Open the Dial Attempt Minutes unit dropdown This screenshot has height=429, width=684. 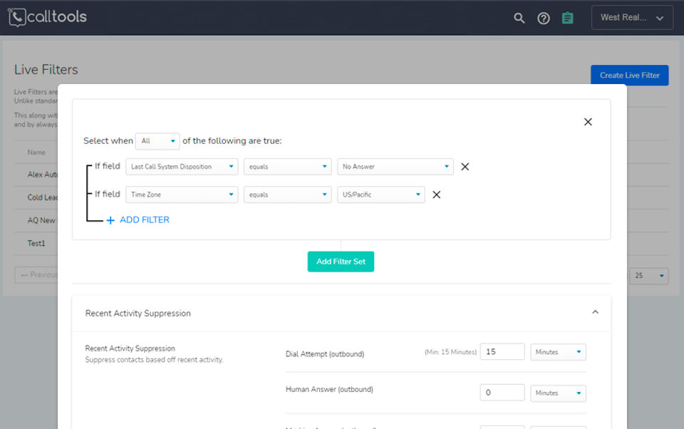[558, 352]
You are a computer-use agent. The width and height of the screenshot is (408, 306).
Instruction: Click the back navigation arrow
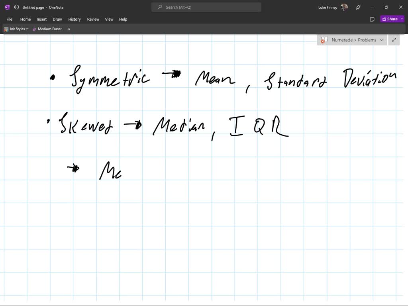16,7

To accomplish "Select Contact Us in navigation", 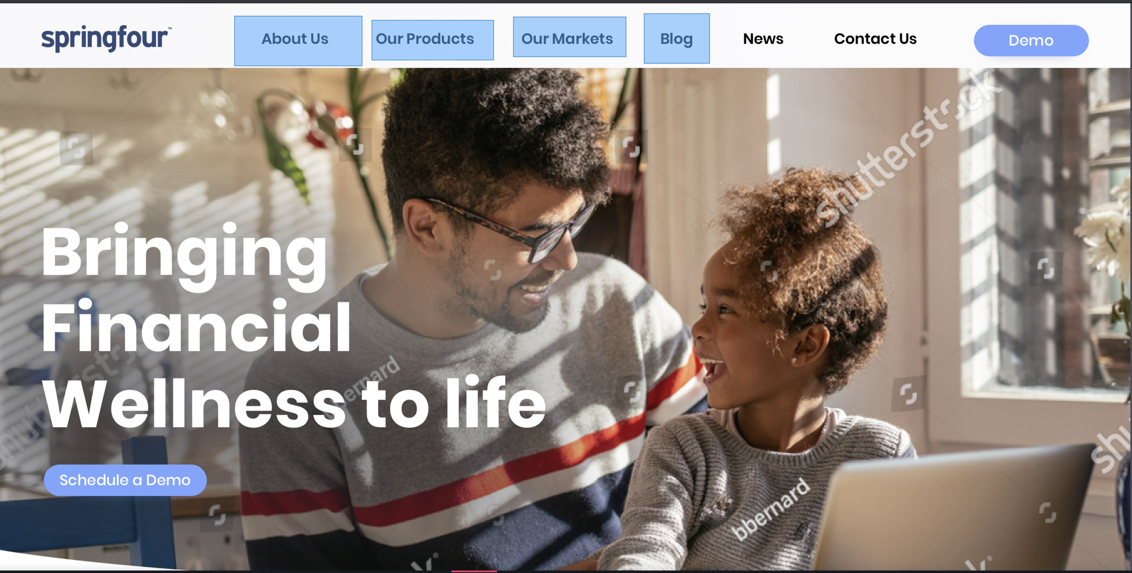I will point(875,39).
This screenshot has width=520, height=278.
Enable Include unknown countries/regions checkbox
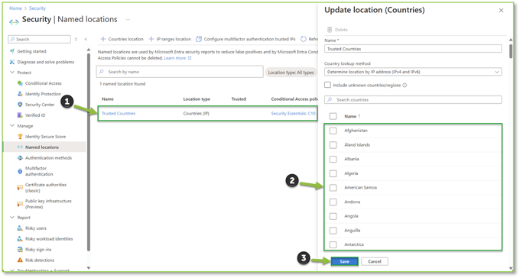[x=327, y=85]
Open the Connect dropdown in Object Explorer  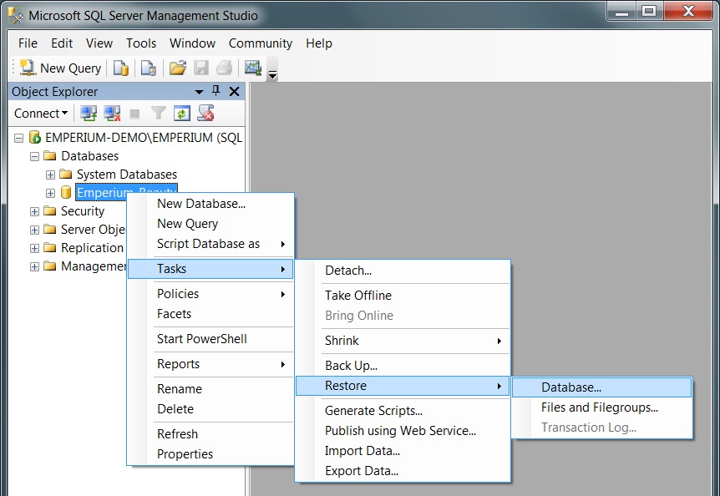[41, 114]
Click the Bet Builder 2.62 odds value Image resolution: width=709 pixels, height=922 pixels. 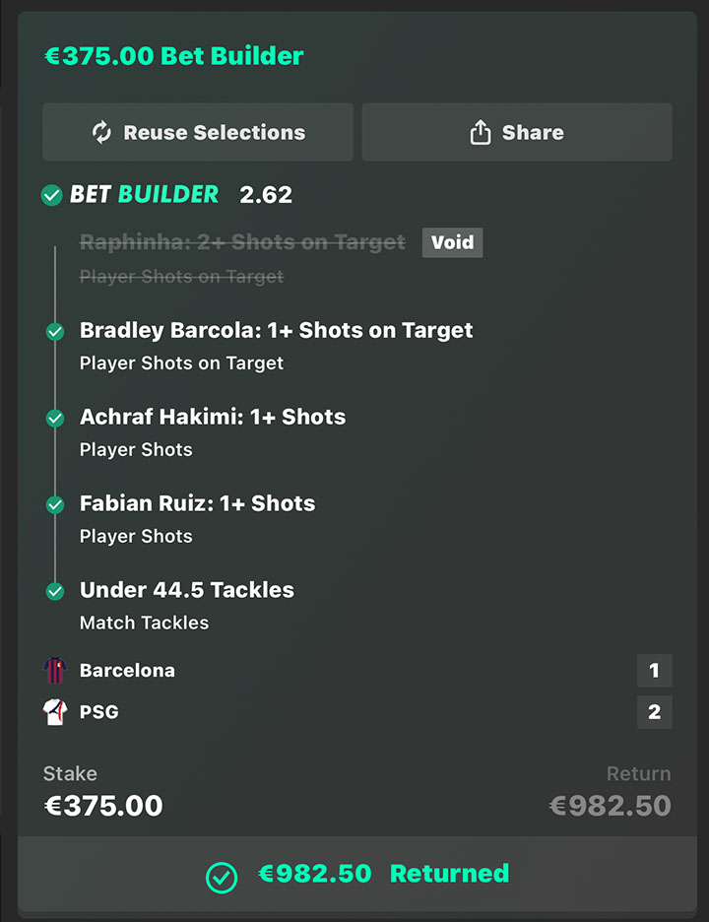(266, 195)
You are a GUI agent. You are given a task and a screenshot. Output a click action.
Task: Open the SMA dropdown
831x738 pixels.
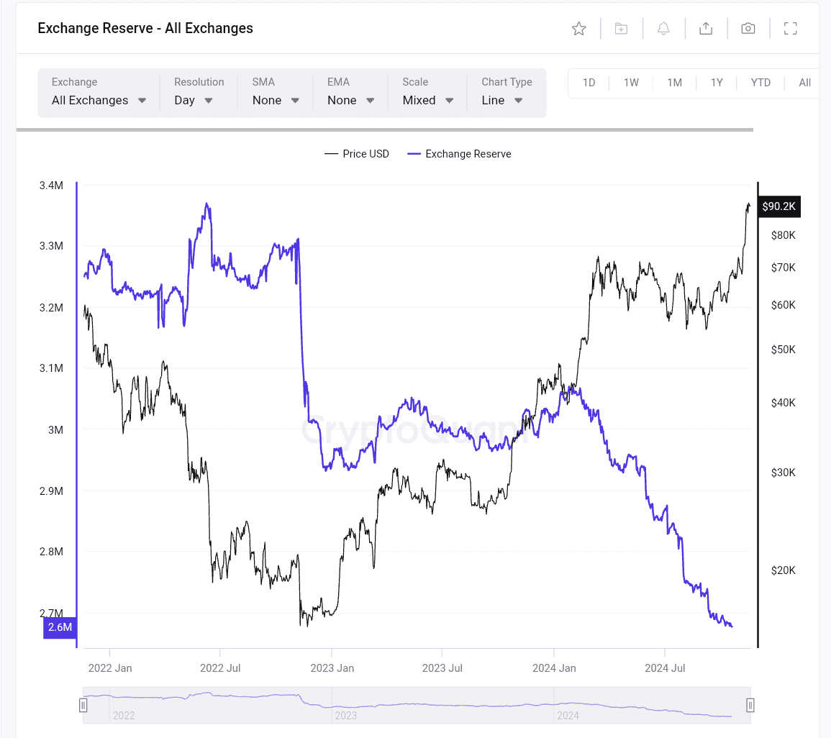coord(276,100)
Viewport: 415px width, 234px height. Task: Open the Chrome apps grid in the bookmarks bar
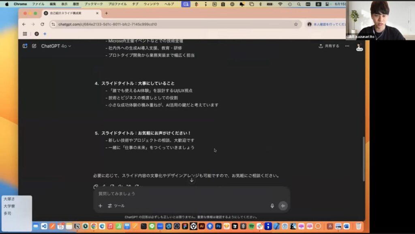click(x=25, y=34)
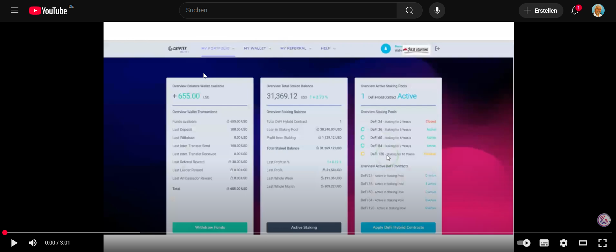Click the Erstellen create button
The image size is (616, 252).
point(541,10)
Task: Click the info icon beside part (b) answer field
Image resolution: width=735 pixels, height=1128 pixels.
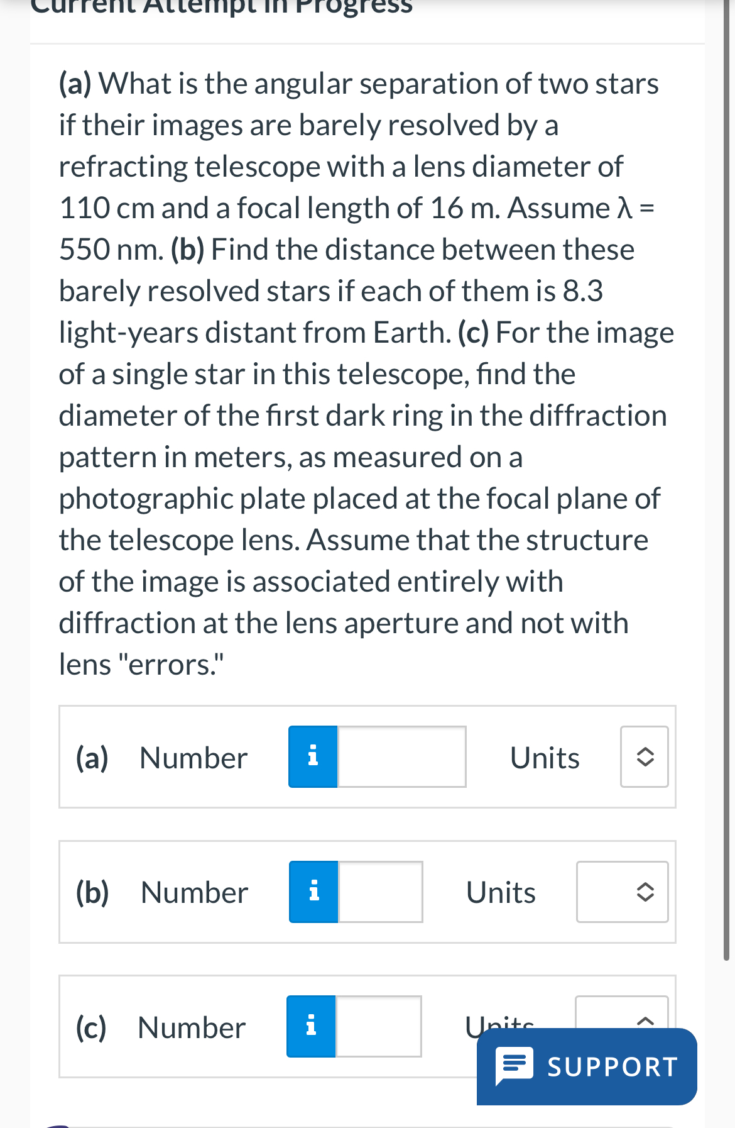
= = =
THE PROBLEM: Could you copy exactly, and with no pictures, the lines above from the one containing "Task: Click the" through the last line, both included?

EXERCISE RESPONSE:
Task: Click the info icon beside part (b) answer field
Image resolution: width=735 pixels, height=1128 pixels.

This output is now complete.